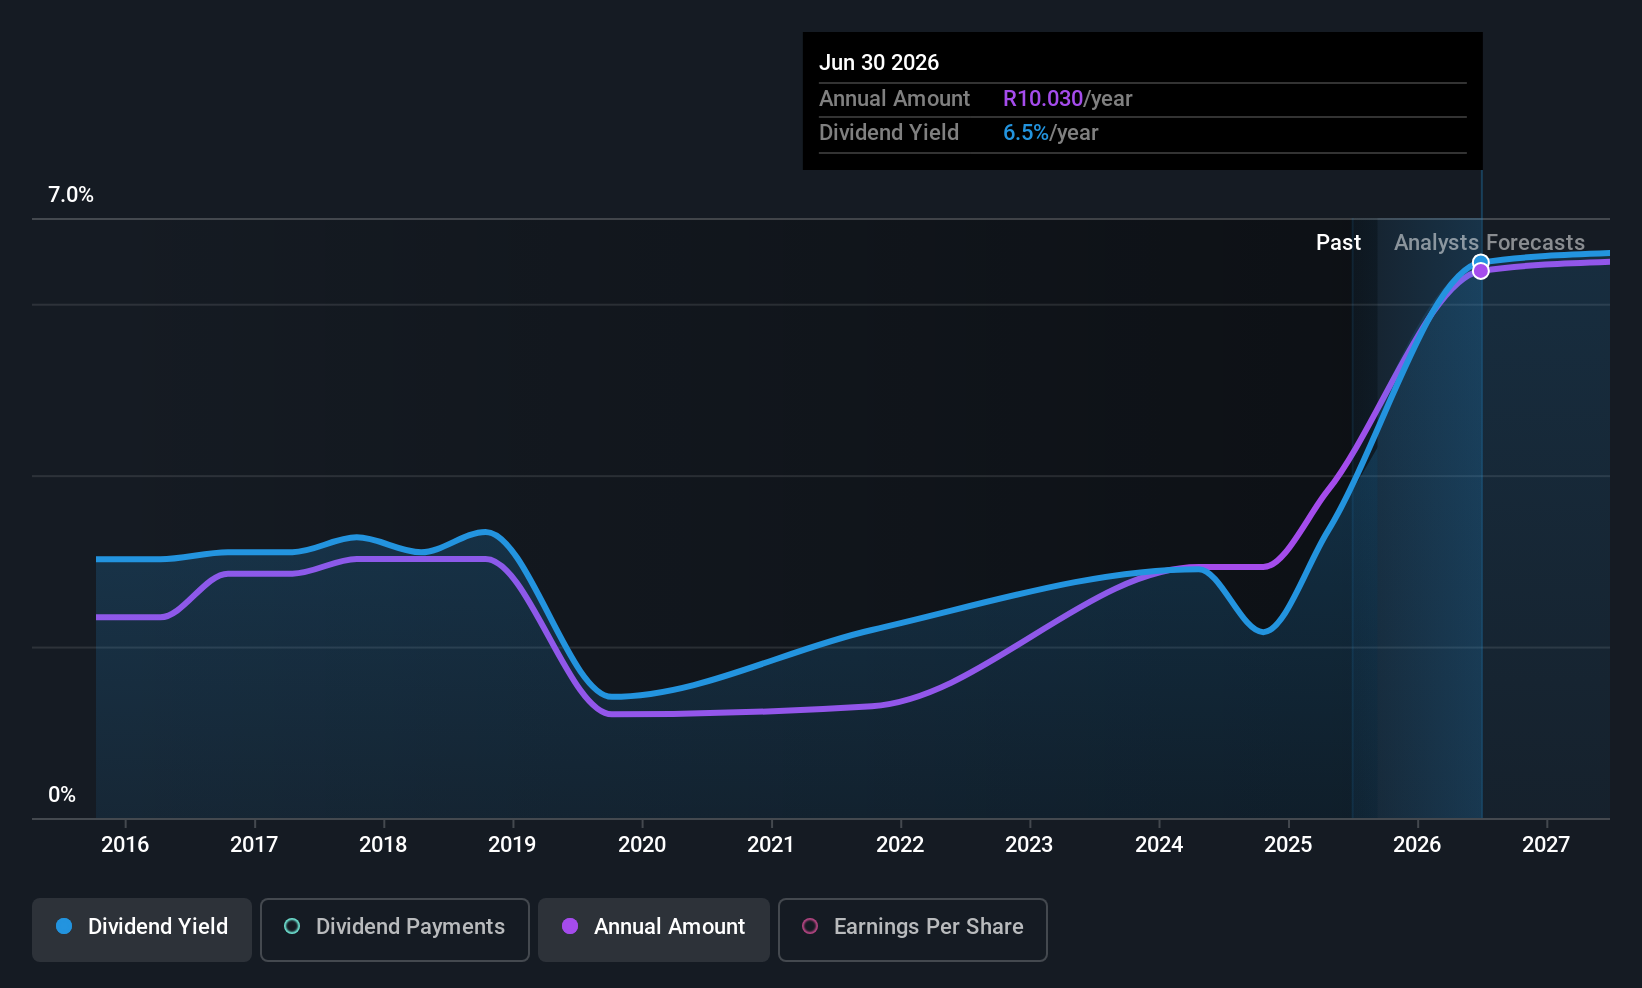Show the Earnings Per Share series
Viewport: 1642px width, 988px height.
pos(912,927)
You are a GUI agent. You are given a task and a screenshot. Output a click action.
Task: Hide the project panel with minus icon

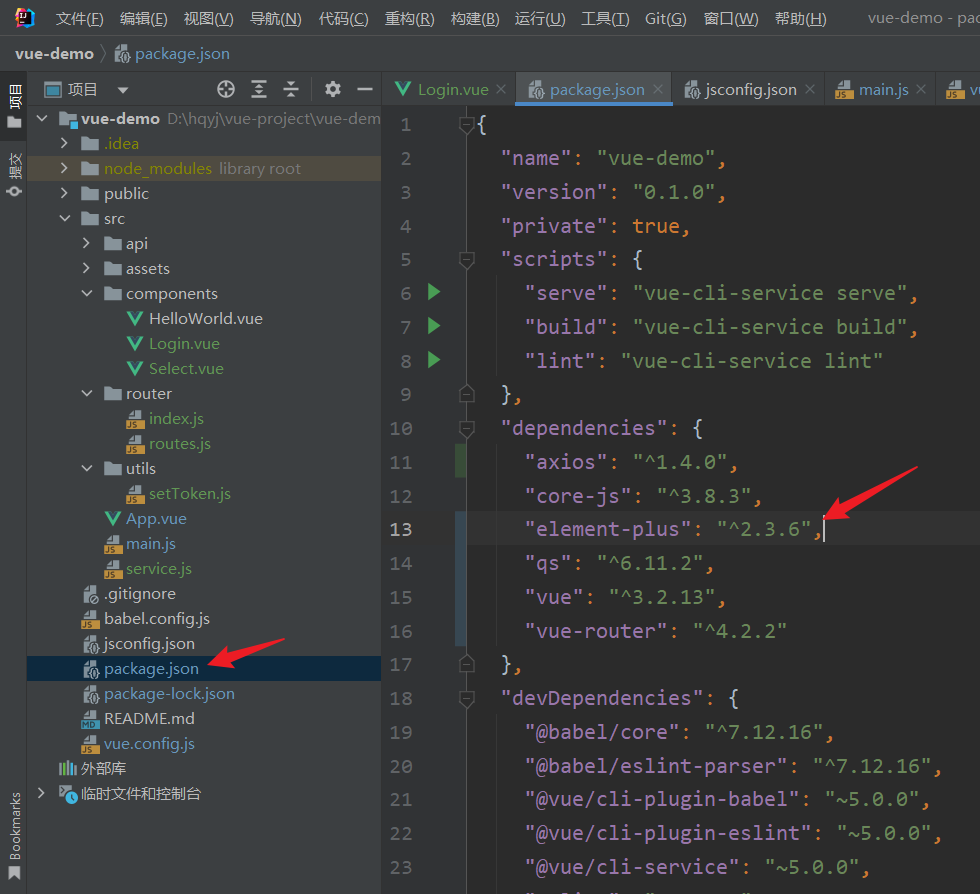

-- -- --

• _WHAT YOU ARE ASKED TO DO_
Transcribe exactly the lines from the one containing "You are a GUI" through the last line of the records above, and nothing else. Leave out the pictures.

• _TASK RESPONSE_
You are a GUI agent. You are given a task and a screenshot. Output a click action.
Task: Hide the project panel with minus icon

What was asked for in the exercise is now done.